While traveling the player is frequently attacked by monsters, which include shadowy figures called Shades, large animals, and robots. Defeating these enemies gives the player experience points that can increase the main character's power, and money that can be used to purchase items. The main character can attack these creatures with either a one- or two-handed sword, or a spear. These weapons can be customized to have greater damage and abilities using materials that can be purchased, dropped from monsters, or scavenged around the world. Multiple different varieties of each weapon type can be acquired. The player can also use magic spells, which require enough energy from a constantly regenerating amount to cast. These spells include projectiles and large shadowy fists, among others; new spells are acquired in the first half of the game by completing specific battles.
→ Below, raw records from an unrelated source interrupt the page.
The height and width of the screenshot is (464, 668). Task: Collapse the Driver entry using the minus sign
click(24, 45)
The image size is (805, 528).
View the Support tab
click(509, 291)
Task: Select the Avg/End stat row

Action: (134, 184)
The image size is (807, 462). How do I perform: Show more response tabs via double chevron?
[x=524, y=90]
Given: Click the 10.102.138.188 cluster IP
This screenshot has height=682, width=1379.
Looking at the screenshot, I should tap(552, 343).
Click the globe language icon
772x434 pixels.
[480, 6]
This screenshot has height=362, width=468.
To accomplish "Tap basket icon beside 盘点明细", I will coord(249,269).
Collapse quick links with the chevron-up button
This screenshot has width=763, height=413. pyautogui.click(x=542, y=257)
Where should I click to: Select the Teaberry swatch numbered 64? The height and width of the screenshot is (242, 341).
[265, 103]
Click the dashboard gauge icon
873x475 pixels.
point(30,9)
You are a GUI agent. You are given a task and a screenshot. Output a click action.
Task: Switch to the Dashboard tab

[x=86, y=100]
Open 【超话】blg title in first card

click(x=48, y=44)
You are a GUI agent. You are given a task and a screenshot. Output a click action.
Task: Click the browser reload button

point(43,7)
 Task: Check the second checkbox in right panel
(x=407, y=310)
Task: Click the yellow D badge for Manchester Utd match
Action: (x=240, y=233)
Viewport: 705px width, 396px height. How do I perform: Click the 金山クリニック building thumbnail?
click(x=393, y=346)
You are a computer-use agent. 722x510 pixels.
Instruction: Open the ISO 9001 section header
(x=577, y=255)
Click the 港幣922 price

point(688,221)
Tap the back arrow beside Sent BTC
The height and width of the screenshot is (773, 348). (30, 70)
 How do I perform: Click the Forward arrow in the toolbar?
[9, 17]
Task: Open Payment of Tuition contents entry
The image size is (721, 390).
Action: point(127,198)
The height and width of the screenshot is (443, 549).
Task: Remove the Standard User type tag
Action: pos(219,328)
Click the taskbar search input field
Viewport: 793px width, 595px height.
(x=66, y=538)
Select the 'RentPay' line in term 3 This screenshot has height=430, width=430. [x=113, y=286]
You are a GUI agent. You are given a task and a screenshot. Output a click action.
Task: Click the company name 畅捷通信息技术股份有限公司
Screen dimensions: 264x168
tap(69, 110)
In addition to the main plotline, Nier includes numerous sidequests, which give the player experience points and money, as well as fishing and farming segments.

Plot
The game opens with a prologue during the summer of 2049 (2053 in Replicant) in a snowstorm. In a modern, broken-down grocery store, the protagonist fends off attacks from ethereal monsters to protect the sick Yonah—either his younger sister or daughter, depending on the version. After defeating the monsters, he checks on Yonah, who has begun to cough badly. The game cuts to 1,312 years later (1,412 years in Replicant), where the protagonist and Yonah are living in a village built upon the ruins of an old town. The low-technology village is one of several, and is surrounded by more modern ruins such as the remnants of train tracks and industrial machinery. The areas between towns are filled with monsters known as Shades that attack travelers.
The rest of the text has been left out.